The team discovered that tissue-specific genes were downregulated at both RNA and protein levels in all cancer types, indicating a loss of tissue identity. They showed that many genes involved in messenger RNA splicing, interferon pathway, fatty acid metabolism, and complement coagulation cascade, were dysregulated across several cancer types. The authors also found that ADH1B, the alcohol dehydrogenase that converts ethanol to acetaldehyde, was significantly downregulated in all cancer types. Conversely, the ribonucleotide regulatory subunit RRM2 was overexpressed. These proteins are examples of potential pan-cancer biomarkers, which can be used to discern cancer tissues from normal cells and potentially inform novel therapeutic strategies.

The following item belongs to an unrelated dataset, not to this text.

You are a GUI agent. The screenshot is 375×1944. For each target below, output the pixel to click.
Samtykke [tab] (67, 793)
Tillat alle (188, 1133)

Effective cancer treatment also requires knowledge of the tumor’s stage of progression. To identify biomarkers for each tumor stage, the team analyzed how the cancer proteome changed throughout tumor progression. They used these findings to build models for tumor stage classification of several cancer types based on these biomarkers. They further constructed prognostic risk stratification models for corresponding cancer types based on dysregulated genes. They found that these models, when combined with the tumor-node-metastasis classification system, predicted cancer patient prognosis more accurately than either approach individually.

Protein-based approaches like these could be the key to better understanding cancer mechanisms and developing better treatments. Inhibitor drugs targeting RRM2 and other differentially expressed proteins identified in this study could be used to treat a range of cancer types and will be investigated further in future studies.